Materials and Methods: The study was carried out from 10 major abattoirs/slaughter houses that supply meat to the public in Yobe State. Slaughtered cattle were subjected to details meat inspection/examination and epidemiological data such as sex, breed, age and location of lesion were observed from each carcass. These carcasses were examined visually for changes in colour, (pale yellow or gray) or morphology and then palpated before incision from the surrounding tissues. Samples were obtained and subjected to Zeihl-Neelsen staining to detect acid-fast bacilli from granulomatous tissues.
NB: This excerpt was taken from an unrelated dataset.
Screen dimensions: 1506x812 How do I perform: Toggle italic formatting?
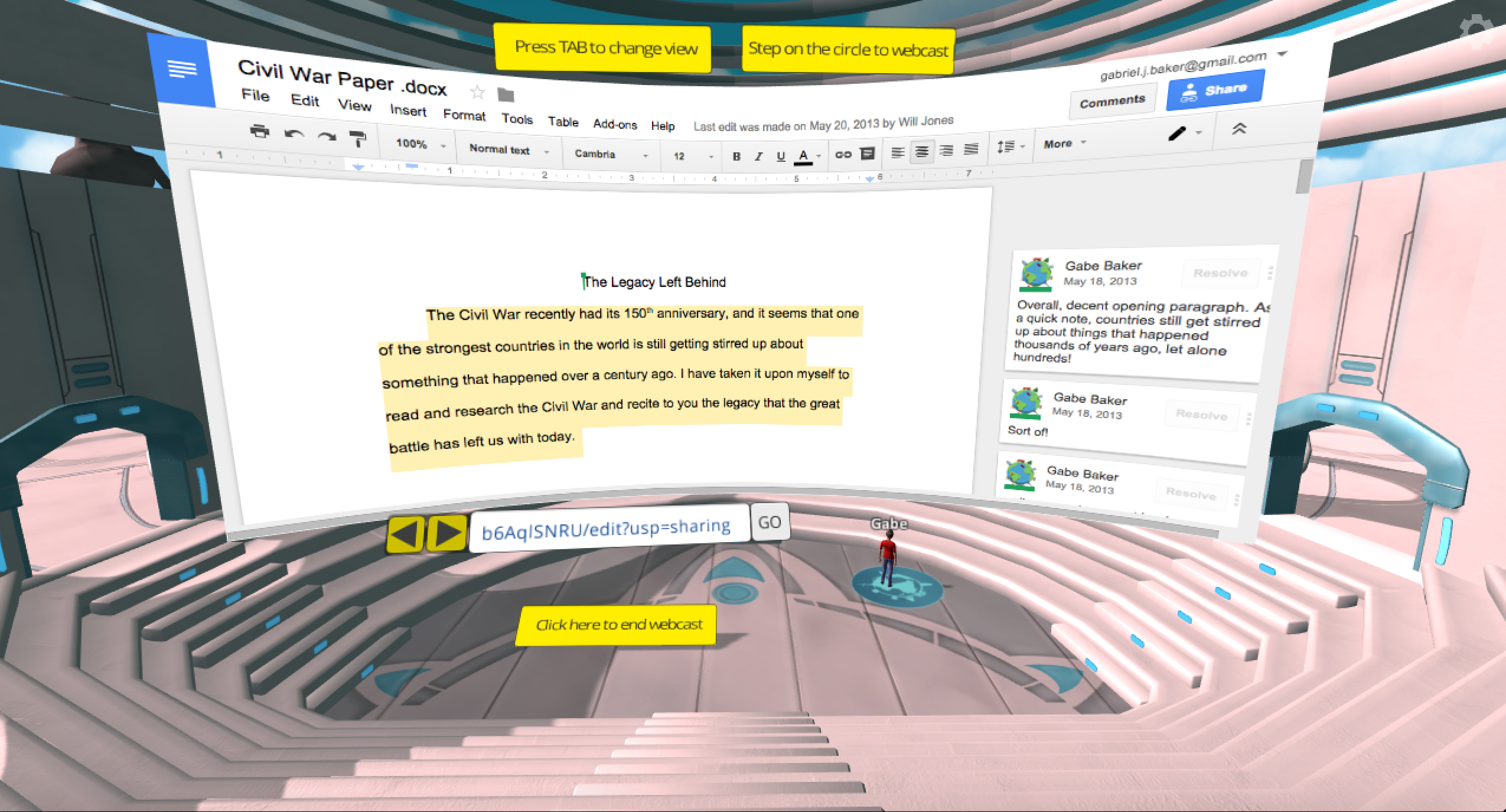coord(758,156)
Results: A total of One Thousand Nine Hundred and Twenty Three (1923) cattle, consisting e Eight Hundred and Thirty Six (836) males and One Thousand and Eighty Seven (1087) females were Examined for gross TB lesions. The overall positives out of 1923 cattle examined were One Hundred and Sixty Seven (167) with a prevalence of (8.7%, 95%CI = 6.1-11.8). Based on sex 71(8.5%, 95%CI = 5.9-10.9) males were positives while 96(8.8%, 95%CI = 6.4-11.9) females were positives. The chi-squire (x2) test of significance based on sex shows the difference was not statistically significant at (P<0.05). This study found that breeds and age groups of cattle examined were statistically associated with prevalence of bovine tuberculosis lesions in slaughtered cattle (P<0.05).
Conclusions: In conclusion, this study highlight the importance of bovine tuberculosis and it public health implications in cattle in the study area in particular. Measures for control are also been suggested.